THOUSAND OAKS, CaliforniaHow do endogenous and exogenous erythropoietin(Drug information on erythropoietin) (EPO) directly and indirectly affect the central nervous system (CNS)? How can erythropoietic agents penetrate the blood-brain/blood-cerebrospinal fluid (CSF) barrier so that their potential neuroprotective benefits can be realized?
While these questions are still being investigated, some interim findings were presented by Nelson L’ntshotsholé Jumbe, PhD, research scientist, pharmacokinetics and drug metabolism, at Amgen in Thousand Oaks, California.
"Astrocytes and neurons have been shown to produce erythropoietin and to express erythropoetic receptors," Dr. Jumbe said. "There’s also evidence that CNS EPO mRNA, like systemic mRNA, is hypoxia-inducible."
A learning test study with gerbils showed that brain activity requires free-floating erythropoietin in the interstitial space, Dr. Jumbe reported. In animals with 3-minute forebrain ischemia, exogenous erythropoietin had a neuroprotective effect at doses ranging from 0.5 to 25 units/day over 7 days, administered as continuous infusion and started 8 to 24 hours before the ischemic event. The effect was not concentration-dependent. "It was either an on or off mechanism; either it occurred or it didn’t," Dr. Jumbe said. He noted that no activity occurred at higher EPO concentrations.
Soluble erythropoietic receptors reversed the effects of erythropoietic therapy by binding with free-floating EPO. "This shows that you need free-floating EPO in the interstitial space to get the neurons that are destined for degeneration to survive...The same result was not seen when you used denatured soluble erythropoietin receptor," Dr.
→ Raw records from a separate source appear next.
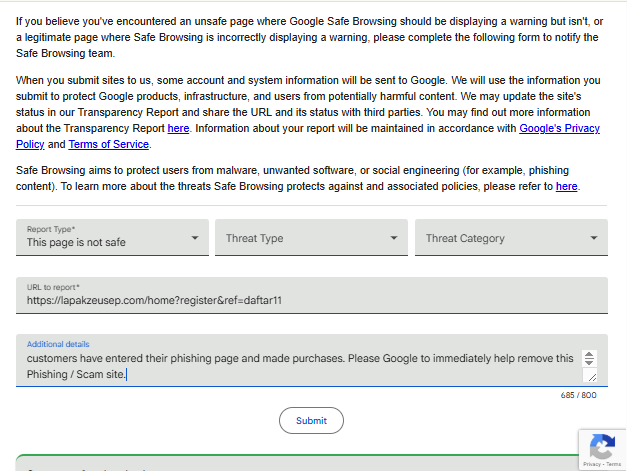This screenshot has width=627, height=471.
Task: Click the up arrow in textarea scroller
Action: click(589, 354)
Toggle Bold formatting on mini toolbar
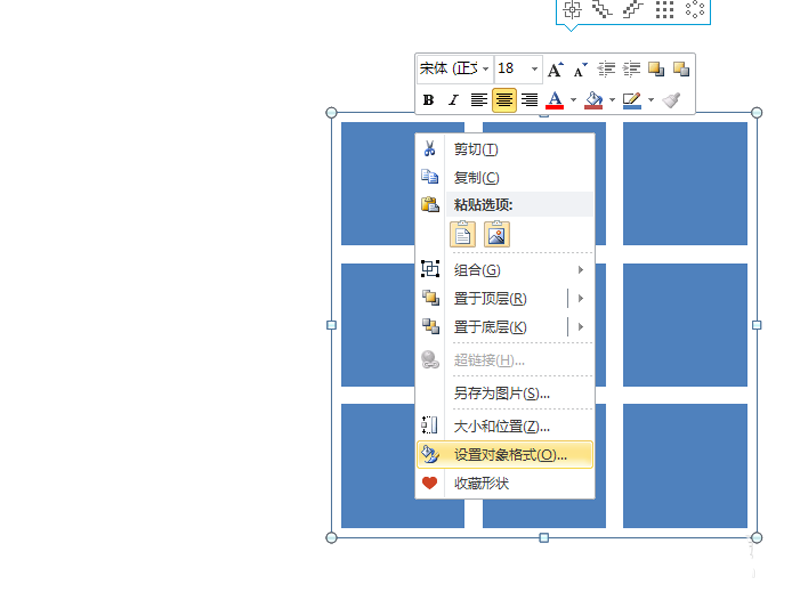This screenshot has height=600, width=800. click(427, 99)
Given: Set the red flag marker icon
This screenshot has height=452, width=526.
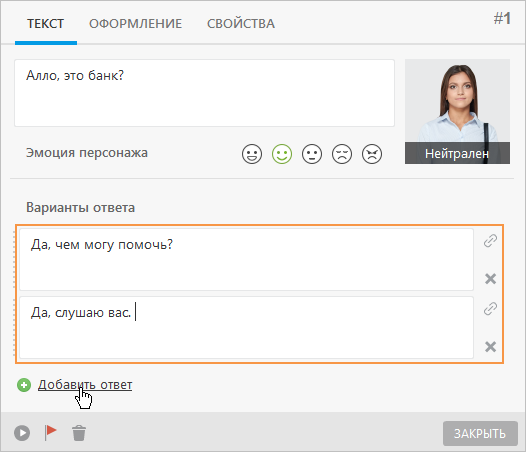Looking at the screenshot, I should pyautogui.click(x=50, y=433).
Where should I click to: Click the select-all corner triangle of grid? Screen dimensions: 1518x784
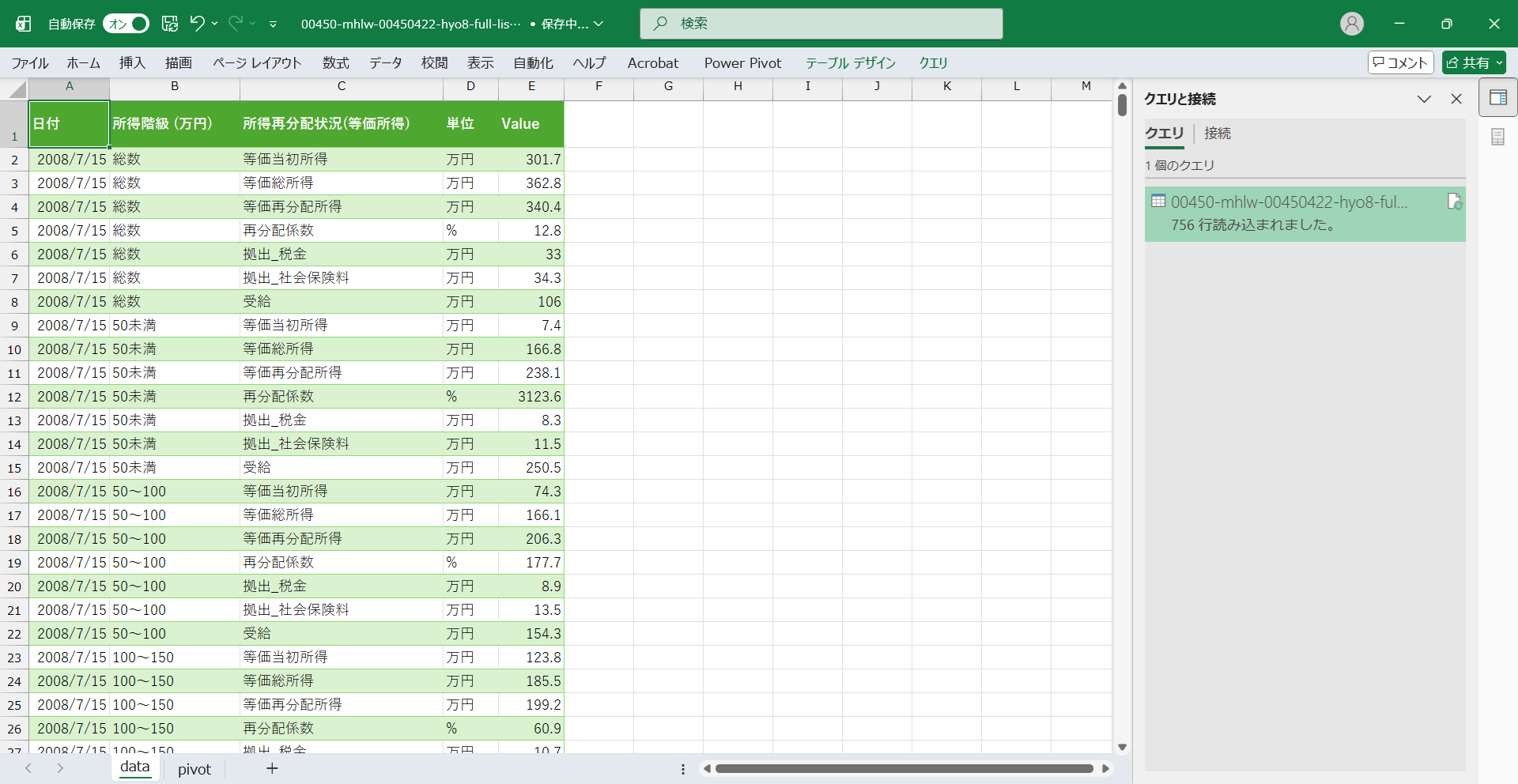[x=17, y=90]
Jumbe said. "What the authors hypothesize from these data is that brain EPO is pivotal in maintenance and recovery of neuronal viability."
Central and Peripheral EPO
Dr. Jumbe cited work by Chikuma et al (1998) that found no direct link between central and peripheral EPO. During continuous hypoxia over 24 hours, EPO mRNA was induced in the kidney and cerebrum of mice. In the kidney, "after 4 hours, the message was downregulated and the serum levels also followed suit," Dr. Jumbe reported. "However, in the CNS, the total message was upregulated throughout the 24-hour period. This shows that the CNS and systemic messages are actually not linked at all and that these systems behave quite differently. This might be due to the different roles that EPO plays in different regions," he explained.